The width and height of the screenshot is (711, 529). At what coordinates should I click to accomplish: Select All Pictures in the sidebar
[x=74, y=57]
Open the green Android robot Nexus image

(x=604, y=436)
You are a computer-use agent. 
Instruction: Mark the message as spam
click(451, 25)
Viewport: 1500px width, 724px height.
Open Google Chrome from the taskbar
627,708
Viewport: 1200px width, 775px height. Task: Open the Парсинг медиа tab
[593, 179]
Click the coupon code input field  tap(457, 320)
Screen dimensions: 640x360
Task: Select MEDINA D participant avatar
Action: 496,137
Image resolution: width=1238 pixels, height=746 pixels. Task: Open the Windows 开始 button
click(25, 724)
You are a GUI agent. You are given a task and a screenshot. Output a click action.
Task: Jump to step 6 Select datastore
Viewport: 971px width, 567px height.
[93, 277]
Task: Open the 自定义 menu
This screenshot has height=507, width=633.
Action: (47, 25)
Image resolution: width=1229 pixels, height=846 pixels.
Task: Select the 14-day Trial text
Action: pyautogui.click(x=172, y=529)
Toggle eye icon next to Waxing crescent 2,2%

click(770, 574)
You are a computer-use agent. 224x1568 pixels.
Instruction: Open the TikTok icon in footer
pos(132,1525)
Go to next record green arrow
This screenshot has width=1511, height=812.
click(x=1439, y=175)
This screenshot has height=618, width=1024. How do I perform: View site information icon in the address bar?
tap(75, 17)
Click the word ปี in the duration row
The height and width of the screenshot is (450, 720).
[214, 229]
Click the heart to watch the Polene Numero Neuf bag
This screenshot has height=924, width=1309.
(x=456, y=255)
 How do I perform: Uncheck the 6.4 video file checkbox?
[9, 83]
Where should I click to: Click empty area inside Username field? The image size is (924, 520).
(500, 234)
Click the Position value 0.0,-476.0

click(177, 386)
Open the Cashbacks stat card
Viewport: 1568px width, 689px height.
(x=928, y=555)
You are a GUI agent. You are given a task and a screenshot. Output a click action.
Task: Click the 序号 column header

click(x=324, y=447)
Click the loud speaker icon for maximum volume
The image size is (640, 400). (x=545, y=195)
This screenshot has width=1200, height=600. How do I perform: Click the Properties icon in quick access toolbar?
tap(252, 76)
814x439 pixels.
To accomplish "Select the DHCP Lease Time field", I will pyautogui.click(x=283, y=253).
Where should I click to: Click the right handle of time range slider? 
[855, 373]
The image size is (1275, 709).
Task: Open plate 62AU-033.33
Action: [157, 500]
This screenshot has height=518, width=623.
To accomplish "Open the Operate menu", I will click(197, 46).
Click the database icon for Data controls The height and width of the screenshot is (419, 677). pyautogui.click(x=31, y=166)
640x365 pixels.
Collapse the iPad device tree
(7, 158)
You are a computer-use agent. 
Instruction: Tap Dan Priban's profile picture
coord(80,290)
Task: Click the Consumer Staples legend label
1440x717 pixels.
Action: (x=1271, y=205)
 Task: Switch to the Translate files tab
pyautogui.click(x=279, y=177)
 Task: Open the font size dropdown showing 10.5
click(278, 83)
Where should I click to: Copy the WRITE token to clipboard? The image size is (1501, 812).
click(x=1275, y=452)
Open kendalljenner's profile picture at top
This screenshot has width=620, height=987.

TO DO ::
Every record listed above should be reproduced exactly.

RESULT OF THIS EXERCISE ::
The width and height of the screenshot is (711, 529). At what coordinates should I click to accomplish: Select All Pictures in the sidebar
[x=74, y=57]
Open the green Android robot Nexus image

(x=604, y=436)
You are a computer-use agent. 
Instruction: Mark the message as spam
click(451, 25)
Viewport: 1500px width, 724px height.
Open Google Chrome from the taskbar
627,708
Viewport: 1200px width, 775px height. Task: Open the Парсинг медиа tab
[593, 179]
Click the coupon code input field  tap(457, 320)
Screen dimensions: 640x360
Task: Select MEDINA D participant avatar
Action: 496,137
Image resolution: width=1238 pixels, height=746 pixels. Task: Open the Windows 开始 button
click(25, 724)
You are a GUI agent. You are given a task and a screenshot. Output a click action.
Task: Jump to step 6 Select datastore
Viewport: 971px width, 567px height.
[93, 277]
Task: Open the 自定义 menu
This screenshot has height=507, width=633.
Action: (47, 25)
Image resolution: width=1229 pixels, height=846 pixels.
Task: Select the 14-day Trial text
Action: pyautogui.click(x=172, y=529)
Toggle eye icon next to Waxing crescent 2,2%

click(770, 574)
You are a computer-use agent. 224x1568 pixels.
Instruction: Open the TikTok icon in footer
pos(132,1525)
Go to next record green arrow
This screenshot has width=1511, height=812.
click(x=1439, y=175)
This screenshot has height=618, width=1024. How do I perform: View site information icon in the address bar?
tap(75, 17)
Click the word ปี in the duration row
The height and width of the screenshot is (450, 720).
[214, 229]
Click the heart to watch the Polene Numero Neuf bag
This screenshot has height=924, width=1309.
(x=456, y=255)
 How do I perform: Uncheck the 6.4 video file checkbox?
[9, 83]
Where should I click to: Click empty area inside Username field? The image size is (924, 520).
(500, 234)
Click the Position value 0.0,-476.0

click(177, 386)
Open the Cashbacks stat card
Viewport: 1568px width, 689px height.
(x=928, y=555)
You are a GUI agent. You are given a task and a screenshot. Output a click action.
Task: Click the 序号 column header

click(x=324, y=447)
Click the loud speaker icon for maximum volume
The image size is (640, 400). (x=545, y=195)
This screenshot has width=1200, height=600. How do I perform: Click the Properties icon in quick access toolbar?
tap(252, 76)
814x439 pixels.
To accomplish "Select the DHCP Lease Time field", I will pyautogui.click(x=283, y=253).
Where should I click to: Click the right handle of time range slider? 
[855, 373]
The image size is (1275, 709).
Task: Open plate 62AU-033.33
Action: [157, 500]
This screenshot has height=518, width=623.
To accomplish "Open the Operate menu", I will click(197, 46).
Click the database icon for Data controls The height and width of the screenshot is (419, 677). pyautogui.click(x=31, y=166)
640x365 pixels.
Collapse the iPad device tree
(7, 158)
You are a computer-use agent. 
Instruction: Tap Dan Priban's profile picture
coord(80,290)
Task: Click the Consumer Staples legend label
1440x717 pixels.
Action: (x=1271, y=205)
 Task: Switch to the Translate files tab
pyautogui.click(x=279, y=177)
 Task: Open the font size dropdown showing 10.5
click(278, 83)
Where should I click to: Copy the WRITE token to clipboard? The image size is (1501, 812).
click(x=1275, y=452)
Open kendalljenner's profile picture at top
This screenshot has width=620, height=987.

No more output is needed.